Problem requirements: What follows is a block of records; reproduce all of it verbatim.

(Dataset entries)
╭──
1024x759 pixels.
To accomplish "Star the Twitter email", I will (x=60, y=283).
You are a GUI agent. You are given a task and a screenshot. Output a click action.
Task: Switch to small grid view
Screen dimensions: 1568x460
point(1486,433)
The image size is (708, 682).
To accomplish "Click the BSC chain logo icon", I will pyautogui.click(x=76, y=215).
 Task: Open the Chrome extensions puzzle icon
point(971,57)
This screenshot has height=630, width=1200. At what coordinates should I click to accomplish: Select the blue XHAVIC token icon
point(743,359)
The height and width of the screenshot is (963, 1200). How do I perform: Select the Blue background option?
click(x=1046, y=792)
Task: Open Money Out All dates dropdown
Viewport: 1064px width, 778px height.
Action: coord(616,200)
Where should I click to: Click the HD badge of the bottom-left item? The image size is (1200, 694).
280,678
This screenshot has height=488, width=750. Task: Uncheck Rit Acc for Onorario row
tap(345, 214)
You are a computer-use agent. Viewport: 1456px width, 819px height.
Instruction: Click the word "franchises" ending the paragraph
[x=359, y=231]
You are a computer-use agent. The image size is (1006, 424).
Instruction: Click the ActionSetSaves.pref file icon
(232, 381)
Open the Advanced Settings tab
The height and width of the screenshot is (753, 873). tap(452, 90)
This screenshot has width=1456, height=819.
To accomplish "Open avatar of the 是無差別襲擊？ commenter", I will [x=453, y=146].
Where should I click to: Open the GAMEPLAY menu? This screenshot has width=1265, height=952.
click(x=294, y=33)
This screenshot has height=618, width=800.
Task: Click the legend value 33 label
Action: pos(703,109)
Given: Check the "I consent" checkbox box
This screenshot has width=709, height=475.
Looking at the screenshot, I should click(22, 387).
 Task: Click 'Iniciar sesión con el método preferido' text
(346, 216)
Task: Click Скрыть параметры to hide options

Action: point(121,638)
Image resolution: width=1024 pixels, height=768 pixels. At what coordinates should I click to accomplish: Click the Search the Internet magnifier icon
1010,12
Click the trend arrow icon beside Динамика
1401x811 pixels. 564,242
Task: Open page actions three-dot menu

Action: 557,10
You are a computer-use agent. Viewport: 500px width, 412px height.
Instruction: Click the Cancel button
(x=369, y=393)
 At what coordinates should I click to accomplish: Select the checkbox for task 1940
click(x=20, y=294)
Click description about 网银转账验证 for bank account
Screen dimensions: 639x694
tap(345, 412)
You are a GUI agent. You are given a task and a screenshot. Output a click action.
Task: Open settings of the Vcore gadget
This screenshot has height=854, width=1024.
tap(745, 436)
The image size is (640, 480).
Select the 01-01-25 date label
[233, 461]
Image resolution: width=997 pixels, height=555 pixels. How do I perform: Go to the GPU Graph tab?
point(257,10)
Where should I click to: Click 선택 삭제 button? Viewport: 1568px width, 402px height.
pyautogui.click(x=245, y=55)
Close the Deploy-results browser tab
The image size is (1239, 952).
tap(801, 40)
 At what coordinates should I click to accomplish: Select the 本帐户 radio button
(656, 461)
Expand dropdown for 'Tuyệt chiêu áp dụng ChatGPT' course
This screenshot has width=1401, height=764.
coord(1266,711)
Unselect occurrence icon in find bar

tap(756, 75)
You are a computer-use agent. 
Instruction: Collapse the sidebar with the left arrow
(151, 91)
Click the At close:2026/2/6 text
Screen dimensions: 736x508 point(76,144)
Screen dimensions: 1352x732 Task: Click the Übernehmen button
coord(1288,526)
╰──
Output of the exercise:
1024x759 pixels.
To accomplish "Star the Twitter email", I will (x=60, y=283).
You are a GUI agent. You are given a task and a screenshot. Output a click action.
Task: Switch to small grid view
Screen dimensions: 1568x460
point(1486,433)
The image size is (708, 682).
To accomplish "Click the BSC chain logo icon", I will pyautogui.click(x=76, y=215).
 Task: Open the Chrome extensions puzzle icon
point(971,57)
This screenshot has height=630, width=1200. At what coordinates should I click to accomplish: Select the blue XHAVIC token icon
point(743,359)
The height and width of the screenshot is (963, 1200). How do I perform: Select the Blue background option?
click(x=1046, y=792)
Task: Open Money Out All dates dropdown
Viewport: 1064px width, 778px height.
Action: coord(616,200)
Where should I click to: Click the HD badge of the bottom-left item? The image size is (1200, 694).
280,678
This screenshot has height=488, width=750. Task: Uncheck Rit Acc for Onorario row
tap(345, 214)
You are a computer-use agent. Viewport: 1456px width, 819px height.
Instruction: Click the word "franchises" ending the paragraph
[x=359, y=231]
You are a computer-use agent. The image size is (1006, 424).
Instruction: Click the ActionSetSaves.pref file icon
(232, 381)
Open the Advanced Settings tab
The height and width of the screenshot is (753, 873). tap(452, 90)
This screenshot has width=1456, height=819.
To accomplish "Open avatar of the 是無差別襲擊？ commenter", I will [x=453, y=146].
Where should I click to: Open the GAMEPLAY menu? This screenshot has width=1265, height=952.
click(x=294, y=33)
This screenshot has height=618, width=800.
Task: Click the legend value 33 label
Action: pos(703,109)
Given: Check the "I consent" checkbox box
This screenshot has width=709, height=475.
Looking at the screenshot, I should click(22, 387).
 Task: Click 'Iniciar sesión con el método preferido' text
(346, 216)
Task: Click Скрыть параметры to hide options

Action: point(121,638)
Image resolution: width=1024 pixels, height=768 pixels. At what coordinates should I click to accomplish: Click the Search the Internet magnifier icon
1010,12
Click the trend arrow icon beside Динамика
1401x811 pixels. 564,242
Task: Open page actions three-dot menu

Action: 557,10
You are a computer-use agent. Viewport: 500px width, 412px height.
Instruction: Click the Cancel button
(x=369, y=393)
 At what coordinates should I click to accomplish: Select the checkbox for task 1940
click(x=20, y=294)
Click description about 网银转账验证 for bank account
Screen dimensions: 639x694
tap(345, 412)
You are a GUI agent. You are given a task and a screenshot. Output a click action.
Task: Open settings of the Vcore gadget
This screenshot has height=854, width=1024.
tap(745, 436)
The image size is (640, 480).
Select the 01-01-25 date label
[233, 461]
Image resolution: width=997 pixels, height=555 pixels. How do I perform: Go to the GPU Graph tab?
point(257,10)
Where should I click to: Click 선택 삭제 button? Viewport: 1568px width, 402px height.
pyautogui.click(x=245, y=55)
Close the Deploy-results browser tab
The image size is (1239, 952).
tap(801, 40)
 At what coordinates should I click to accomplish: Select the 本帐户 radio button
(656, 461)
Expand dropdown for 'Tuyệt chiêu áp dụng ChatGPT' course
This screenshot has width=1401, height=764.
coord(1266,711)
Unselect occurrence icon in find bar

tap(756, 75)
You are a computer-use agent. 
Instruction: Collapse the sidebar with the left arrow
(151, 91)
Click the At close:2026/2/6 text
Screen dimensions: 736x508 point(76,144)
Screen dimensions: 1352x732 Task: Click the Übernehmen button
coord(1288,526)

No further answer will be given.